◆ Problem statement
Return the records unchanged from the line containing "This screenshot has height=702, width=1050." through the end of the records, including both ends. Leave the pictures out of your answer.

Records for locating text and elements:
-- START --
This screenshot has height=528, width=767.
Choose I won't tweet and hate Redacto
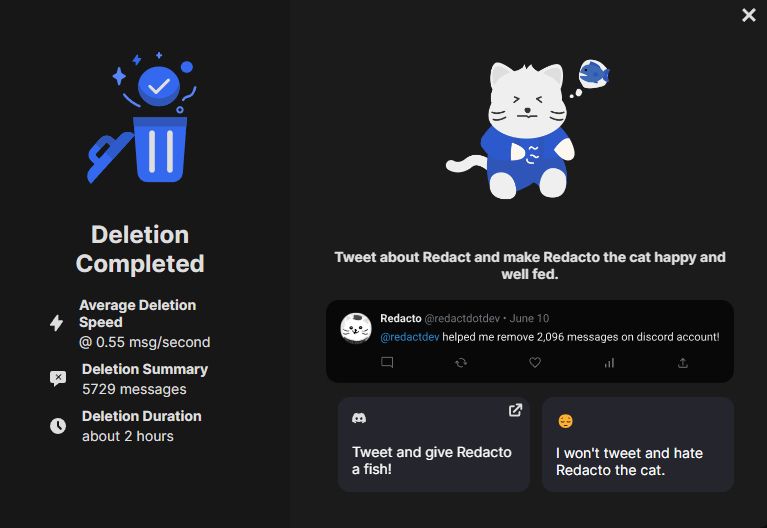click(x=638, y=444)
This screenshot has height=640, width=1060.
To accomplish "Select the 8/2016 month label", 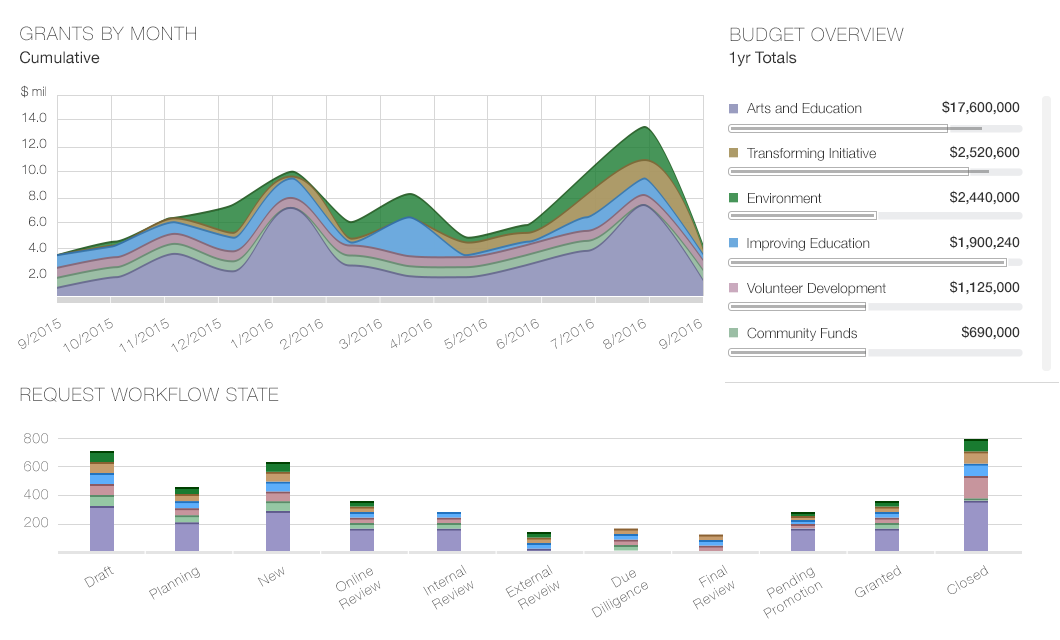I will point(626,328).
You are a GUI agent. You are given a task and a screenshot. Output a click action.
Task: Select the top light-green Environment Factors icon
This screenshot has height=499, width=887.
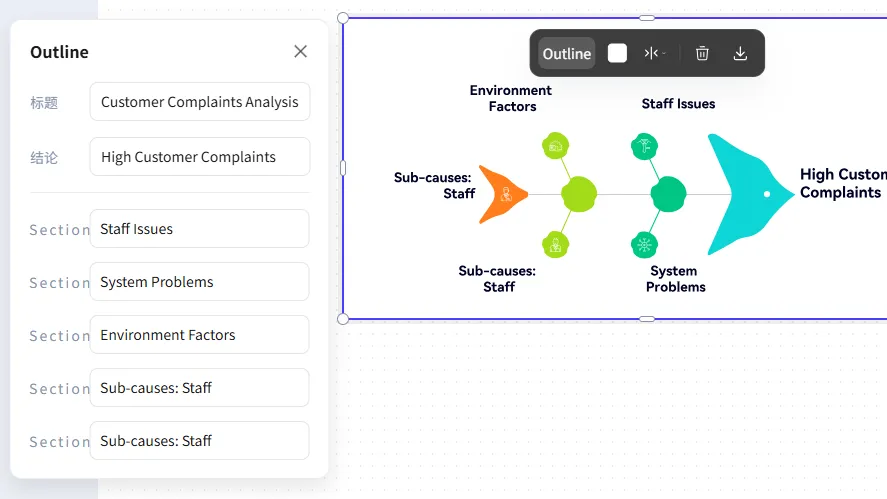(x=556, y=146)
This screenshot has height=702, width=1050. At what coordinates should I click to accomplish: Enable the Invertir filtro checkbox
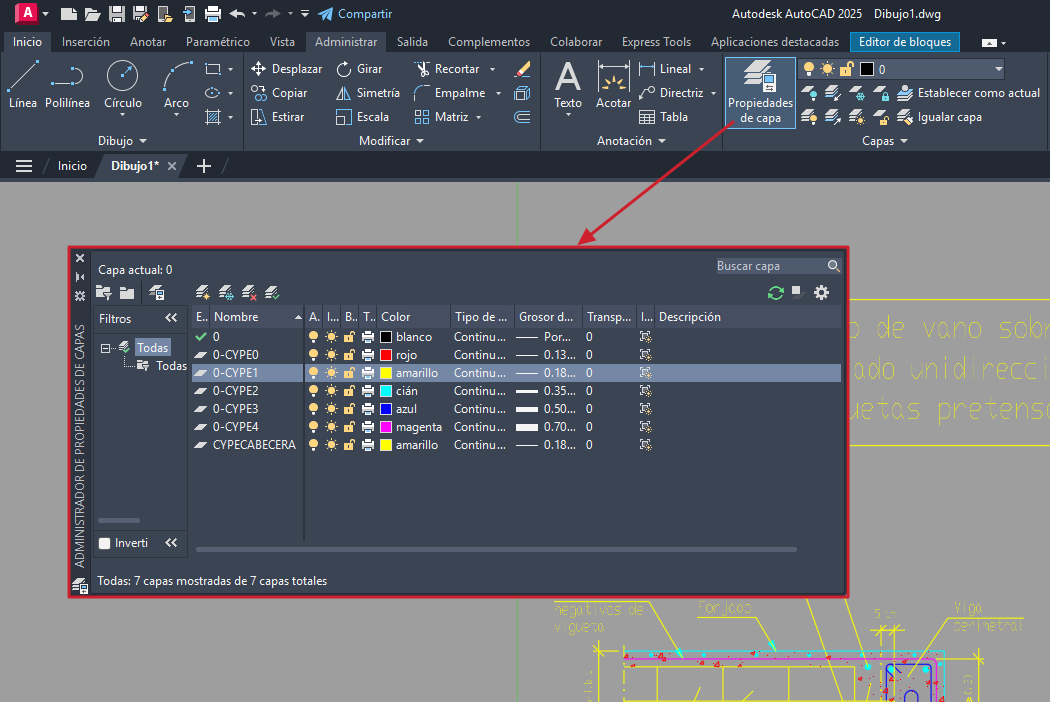point(105,543)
-- END --
◆ Written answer
This screenshot has height=702, width=1050. At what coordinates should I click to accomplish: Enable the Invertir filtro checkbox
point(105,543)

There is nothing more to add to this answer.